The Keene Volunteer Fire Department received one of the ACT grants for those in need from damages suffered in the wake of Tropical Storm Irene.
Lake Placid The Adirondack Community Trust (ACT) has made grants from its Special and Urgent Needs Fund to aid each of the nonprofits that applied for support.
“It is unusual for us to be able to draw upon the Special and Urgent Needs Fund in this particular way, but, because Irene changed a lot of things for a lot of people and organizations, our Board wanted to extend ACT’s outreach,” ACT executive director Cali Brooks said.

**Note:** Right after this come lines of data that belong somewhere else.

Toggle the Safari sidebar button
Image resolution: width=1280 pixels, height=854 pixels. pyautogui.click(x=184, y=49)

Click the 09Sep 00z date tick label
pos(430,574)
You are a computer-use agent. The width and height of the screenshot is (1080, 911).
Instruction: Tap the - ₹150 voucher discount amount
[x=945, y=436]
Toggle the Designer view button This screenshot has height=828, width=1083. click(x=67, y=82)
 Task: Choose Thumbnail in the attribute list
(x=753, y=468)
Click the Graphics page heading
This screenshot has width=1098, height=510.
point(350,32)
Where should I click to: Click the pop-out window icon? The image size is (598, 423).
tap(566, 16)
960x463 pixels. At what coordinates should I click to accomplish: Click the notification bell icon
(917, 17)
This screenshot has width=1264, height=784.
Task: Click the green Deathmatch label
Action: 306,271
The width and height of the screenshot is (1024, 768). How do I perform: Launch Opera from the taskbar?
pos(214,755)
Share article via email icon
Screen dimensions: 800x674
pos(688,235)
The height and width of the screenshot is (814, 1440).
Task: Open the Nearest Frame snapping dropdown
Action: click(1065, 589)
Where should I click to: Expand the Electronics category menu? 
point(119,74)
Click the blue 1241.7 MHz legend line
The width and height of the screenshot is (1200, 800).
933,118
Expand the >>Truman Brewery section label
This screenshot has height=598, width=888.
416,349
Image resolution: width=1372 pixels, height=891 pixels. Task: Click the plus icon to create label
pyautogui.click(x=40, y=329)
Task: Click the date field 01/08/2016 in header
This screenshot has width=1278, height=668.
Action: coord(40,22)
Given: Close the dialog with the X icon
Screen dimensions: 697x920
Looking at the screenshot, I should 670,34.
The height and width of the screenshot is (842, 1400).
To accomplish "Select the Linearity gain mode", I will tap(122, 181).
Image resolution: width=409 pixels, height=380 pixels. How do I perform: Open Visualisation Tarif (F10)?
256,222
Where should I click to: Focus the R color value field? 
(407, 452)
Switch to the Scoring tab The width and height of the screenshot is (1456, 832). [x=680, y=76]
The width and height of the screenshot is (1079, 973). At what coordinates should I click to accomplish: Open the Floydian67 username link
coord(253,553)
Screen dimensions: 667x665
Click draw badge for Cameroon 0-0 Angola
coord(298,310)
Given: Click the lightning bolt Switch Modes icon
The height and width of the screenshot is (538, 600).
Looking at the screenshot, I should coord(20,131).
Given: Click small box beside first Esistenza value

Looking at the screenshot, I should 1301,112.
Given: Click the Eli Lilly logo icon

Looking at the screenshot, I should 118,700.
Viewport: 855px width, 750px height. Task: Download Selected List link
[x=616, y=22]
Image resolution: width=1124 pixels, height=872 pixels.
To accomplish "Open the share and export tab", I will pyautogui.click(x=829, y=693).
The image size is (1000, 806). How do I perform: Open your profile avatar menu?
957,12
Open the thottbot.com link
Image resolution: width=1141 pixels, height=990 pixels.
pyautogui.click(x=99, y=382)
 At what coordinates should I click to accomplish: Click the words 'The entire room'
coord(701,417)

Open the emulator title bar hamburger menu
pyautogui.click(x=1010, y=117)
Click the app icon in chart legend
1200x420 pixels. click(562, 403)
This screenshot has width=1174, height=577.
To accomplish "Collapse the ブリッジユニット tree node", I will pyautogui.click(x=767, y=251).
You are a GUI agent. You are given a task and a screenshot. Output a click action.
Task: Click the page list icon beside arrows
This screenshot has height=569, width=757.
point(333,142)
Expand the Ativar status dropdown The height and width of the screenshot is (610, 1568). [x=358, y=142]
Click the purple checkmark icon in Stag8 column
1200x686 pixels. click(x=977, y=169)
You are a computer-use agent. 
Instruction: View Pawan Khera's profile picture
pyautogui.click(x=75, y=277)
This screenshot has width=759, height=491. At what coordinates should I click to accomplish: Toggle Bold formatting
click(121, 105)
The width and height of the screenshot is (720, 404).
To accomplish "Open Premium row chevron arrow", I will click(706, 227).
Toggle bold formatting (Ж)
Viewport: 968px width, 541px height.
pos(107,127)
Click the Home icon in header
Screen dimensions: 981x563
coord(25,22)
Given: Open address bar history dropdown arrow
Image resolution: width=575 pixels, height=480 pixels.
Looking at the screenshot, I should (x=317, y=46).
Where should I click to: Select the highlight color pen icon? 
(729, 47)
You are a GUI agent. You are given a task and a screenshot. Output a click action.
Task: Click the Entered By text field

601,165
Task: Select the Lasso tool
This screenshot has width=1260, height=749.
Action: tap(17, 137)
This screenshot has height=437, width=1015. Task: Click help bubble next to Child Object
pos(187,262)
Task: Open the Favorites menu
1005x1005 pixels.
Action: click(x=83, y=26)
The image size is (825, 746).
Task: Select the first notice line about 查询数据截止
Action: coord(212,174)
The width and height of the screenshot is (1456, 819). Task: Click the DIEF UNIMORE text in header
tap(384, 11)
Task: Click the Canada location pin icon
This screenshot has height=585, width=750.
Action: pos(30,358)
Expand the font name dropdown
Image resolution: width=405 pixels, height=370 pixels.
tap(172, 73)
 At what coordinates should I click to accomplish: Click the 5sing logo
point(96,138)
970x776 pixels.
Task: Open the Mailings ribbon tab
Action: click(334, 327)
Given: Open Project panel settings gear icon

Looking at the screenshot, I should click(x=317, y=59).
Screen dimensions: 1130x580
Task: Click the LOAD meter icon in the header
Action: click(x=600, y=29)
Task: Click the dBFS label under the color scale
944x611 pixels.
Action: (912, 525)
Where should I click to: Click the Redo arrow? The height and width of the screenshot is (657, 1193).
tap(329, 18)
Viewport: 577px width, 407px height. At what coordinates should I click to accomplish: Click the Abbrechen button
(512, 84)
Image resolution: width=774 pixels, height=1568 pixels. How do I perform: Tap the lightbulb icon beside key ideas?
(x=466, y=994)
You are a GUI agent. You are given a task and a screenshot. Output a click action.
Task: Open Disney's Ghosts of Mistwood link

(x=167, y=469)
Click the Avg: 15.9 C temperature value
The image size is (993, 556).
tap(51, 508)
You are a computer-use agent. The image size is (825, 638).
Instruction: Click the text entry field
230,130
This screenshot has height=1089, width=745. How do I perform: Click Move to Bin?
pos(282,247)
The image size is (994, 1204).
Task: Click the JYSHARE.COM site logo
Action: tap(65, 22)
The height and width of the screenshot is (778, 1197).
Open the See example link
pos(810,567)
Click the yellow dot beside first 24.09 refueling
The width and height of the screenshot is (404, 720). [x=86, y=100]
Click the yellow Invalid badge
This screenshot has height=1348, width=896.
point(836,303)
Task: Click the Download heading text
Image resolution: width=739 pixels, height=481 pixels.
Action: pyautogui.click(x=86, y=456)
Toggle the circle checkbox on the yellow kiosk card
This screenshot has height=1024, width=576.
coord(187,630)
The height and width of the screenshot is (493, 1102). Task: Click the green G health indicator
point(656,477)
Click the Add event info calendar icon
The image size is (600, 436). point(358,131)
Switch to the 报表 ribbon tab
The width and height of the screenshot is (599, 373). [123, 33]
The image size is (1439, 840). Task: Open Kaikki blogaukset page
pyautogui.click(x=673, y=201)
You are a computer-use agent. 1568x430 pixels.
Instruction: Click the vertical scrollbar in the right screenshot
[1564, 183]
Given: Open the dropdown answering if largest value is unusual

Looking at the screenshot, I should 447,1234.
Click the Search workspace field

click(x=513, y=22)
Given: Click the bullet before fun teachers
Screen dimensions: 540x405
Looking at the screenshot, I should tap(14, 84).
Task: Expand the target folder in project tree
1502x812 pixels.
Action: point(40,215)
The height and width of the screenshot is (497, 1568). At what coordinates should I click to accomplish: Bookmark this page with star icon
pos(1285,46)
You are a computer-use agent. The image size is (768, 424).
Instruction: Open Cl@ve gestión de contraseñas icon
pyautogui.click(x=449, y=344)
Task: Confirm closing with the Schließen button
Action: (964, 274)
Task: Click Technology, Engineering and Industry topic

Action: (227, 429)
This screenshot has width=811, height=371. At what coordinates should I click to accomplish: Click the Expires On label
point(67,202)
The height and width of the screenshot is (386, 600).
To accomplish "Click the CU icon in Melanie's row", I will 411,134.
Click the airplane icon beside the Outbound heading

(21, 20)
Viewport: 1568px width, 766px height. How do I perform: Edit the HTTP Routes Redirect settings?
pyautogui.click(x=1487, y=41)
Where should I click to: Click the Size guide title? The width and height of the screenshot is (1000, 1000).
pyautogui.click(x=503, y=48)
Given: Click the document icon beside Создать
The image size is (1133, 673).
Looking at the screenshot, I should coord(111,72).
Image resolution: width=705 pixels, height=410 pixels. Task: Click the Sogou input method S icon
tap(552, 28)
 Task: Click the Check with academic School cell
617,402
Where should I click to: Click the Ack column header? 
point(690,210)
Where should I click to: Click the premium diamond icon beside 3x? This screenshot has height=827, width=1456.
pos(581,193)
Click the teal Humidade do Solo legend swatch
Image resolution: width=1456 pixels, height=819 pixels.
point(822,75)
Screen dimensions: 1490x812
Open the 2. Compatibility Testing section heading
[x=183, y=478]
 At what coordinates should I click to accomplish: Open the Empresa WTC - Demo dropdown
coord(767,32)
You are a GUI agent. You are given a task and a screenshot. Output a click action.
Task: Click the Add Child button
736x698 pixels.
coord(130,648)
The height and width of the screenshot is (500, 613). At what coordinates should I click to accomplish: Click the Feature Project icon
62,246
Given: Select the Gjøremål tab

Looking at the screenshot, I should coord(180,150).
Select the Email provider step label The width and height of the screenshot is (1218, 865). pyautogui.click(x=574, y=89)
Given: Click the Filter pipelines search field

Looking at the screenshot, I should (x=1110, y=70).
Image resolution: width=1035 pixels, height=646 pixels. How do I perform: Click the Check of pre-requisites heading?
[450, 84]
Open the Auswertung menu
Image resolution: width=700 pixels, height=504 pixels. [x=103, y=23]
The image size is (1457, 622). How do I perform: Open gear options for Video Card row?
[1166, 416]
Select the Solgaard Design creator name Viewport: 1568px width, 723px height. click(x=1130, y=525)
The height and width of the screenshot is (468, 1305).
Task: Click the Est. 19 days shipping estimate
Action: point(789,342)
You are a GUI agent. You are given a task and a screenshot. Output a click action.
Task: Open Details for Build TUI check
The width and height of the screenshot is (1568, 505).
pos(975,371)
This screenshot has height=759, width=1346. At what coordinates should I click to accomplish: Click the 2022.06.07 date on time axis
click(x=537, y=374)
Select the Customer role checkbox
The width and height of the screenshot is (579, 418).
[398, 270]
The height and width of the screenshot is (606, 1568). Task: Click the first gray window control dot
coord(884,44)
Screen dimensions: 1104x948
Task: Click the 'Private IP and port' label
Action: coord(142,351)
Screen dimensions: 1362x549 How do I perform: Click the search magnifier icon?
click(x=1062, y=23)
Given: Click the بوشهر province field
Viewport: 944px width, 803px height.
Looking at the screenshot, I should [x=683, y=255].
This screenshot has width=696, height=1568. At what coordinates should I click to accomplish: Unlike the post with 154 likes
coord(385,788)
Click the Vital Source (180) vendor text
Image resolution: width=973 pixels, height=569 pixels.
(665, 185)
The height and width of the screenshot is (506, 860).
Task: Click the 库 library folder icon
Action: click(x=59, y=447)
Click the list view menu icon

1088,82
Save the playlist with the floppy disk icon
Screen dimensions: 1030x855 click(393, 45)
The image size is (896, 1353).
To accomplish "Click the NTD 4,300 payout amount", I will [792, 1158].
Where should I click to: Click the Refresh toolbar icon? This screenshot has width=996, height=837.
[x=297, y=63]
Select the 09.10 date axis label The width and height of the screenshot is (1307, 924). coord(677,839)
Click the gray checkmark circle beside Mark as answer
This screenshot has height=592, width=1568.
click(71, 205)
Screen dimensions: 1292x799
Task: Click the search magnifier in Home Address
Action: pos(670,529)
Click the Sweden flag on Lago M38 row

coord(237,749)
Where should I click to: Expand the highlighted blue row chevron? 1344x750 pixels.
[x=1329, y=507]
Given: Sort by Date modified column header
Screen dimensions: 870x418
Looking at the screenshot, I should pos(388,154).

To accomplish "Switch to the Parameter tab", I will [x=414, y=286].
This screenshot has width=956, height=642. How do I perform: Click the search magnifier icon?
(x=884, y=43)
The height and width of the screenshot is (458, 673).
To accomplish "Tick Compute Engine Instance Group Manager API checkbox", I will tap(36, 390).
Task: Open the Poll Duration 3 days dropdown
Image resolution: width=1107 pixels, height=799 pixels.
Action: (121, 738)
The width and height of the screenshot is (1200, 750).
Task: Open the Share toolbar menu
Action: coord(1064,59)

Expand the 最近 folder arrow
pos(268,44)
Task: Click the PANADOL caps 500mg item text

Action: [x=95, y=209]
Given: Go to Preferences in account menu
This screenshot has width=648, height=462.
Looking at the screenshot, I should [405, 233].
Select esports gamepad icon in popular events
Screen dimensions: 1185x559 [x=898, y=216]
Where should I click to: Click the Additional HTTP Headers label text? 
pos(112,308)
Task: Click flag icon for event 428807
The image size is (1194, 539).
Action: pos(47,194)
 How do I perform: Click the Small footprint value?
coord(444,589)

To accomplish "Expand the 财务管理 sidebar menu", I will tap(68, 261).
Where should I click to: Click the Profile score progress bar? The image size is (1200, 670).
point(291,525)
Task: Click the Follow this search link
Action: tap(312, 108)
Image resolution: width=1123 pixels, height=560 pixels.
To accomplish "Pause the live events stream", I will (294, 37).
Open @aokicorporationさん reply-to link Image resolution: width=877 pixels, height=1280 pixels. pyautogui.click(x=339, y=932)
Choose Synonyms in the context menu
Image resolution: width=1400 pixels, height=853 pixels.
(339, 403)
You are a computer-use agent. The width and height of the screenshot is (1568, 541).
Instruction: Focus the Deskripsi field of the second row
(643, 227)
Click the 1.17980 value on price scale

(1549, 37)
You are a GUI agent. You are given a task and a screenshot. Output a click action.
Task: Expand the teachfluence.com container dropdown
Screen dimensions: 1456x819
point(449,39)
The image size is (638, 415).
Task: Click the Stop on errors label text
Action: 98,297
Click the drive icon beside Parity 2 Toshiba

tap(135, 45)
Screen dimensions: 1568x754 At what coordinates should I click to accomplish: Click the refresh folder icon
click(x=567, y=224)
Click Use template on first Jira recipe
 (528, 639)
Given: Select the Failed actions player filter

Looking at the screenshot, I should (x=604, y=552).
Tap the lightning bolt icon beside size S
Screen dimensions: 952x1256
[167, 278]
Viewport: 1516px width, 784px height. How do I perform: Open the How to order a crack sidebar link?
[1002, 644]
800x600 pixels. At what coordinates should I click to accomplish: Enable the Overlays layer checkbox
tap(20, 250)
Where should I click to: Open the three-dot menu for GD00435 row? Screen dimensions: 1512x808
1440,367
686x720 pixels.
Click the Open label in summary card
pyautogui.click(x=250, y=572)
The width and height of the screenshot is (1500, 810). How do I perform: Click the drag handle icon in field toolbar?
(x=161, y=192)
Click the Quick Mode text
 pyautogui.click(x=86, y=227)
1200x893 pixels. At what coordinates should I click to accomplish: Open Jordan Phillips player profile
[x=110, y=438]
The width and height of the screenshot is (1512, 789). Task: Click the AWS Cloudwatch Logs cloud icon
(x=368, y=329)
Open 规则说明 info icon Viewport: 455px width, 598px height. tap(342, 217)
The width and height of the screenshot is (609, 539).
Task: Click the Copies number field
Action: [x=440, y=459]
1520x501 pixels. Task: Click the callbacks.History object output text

One grant will help buy an emergency generator for the Whallonsburg Grange Hall, which served as a staging facility for the fire department, Red Cross and FEMA and as an emergency center for residents immediately following Irene. A generator will allow the hamlet to continue to use the Grange to provide hot meals, water and as a gathering place for the community in emergencies. The Whallonsburg Civic Association, which manages the Grange, will also install a handicapped-accessible bathroom in the Grange.
Project HOPE will use its ACT grant to help pay the administrative costs of a crisis counseling program that sends care providers directly to heavily-hit neighborhoods. They also offer HOPE LINE, a 24/7 phone connection to responsive peers who can help people deal with the disaster-related problems Irene visited upon Essex and Clinton counties. Project HOPE is a service of the Mental Health Association and funded primarily through FEMA.
The Upper Jay Art Center facility, also known as the Recovery Lounge, is located on the water at the Route 9N bridge. Irene’s flood rushed through the building, sweeping away a collection of property and theatrical supplies it had taken years to build. Having already received a grant through the Jay Irene Flood Relief Fund at ACT to help repair damages to the performance space, UJAC will use the new grant to replace the lost properties.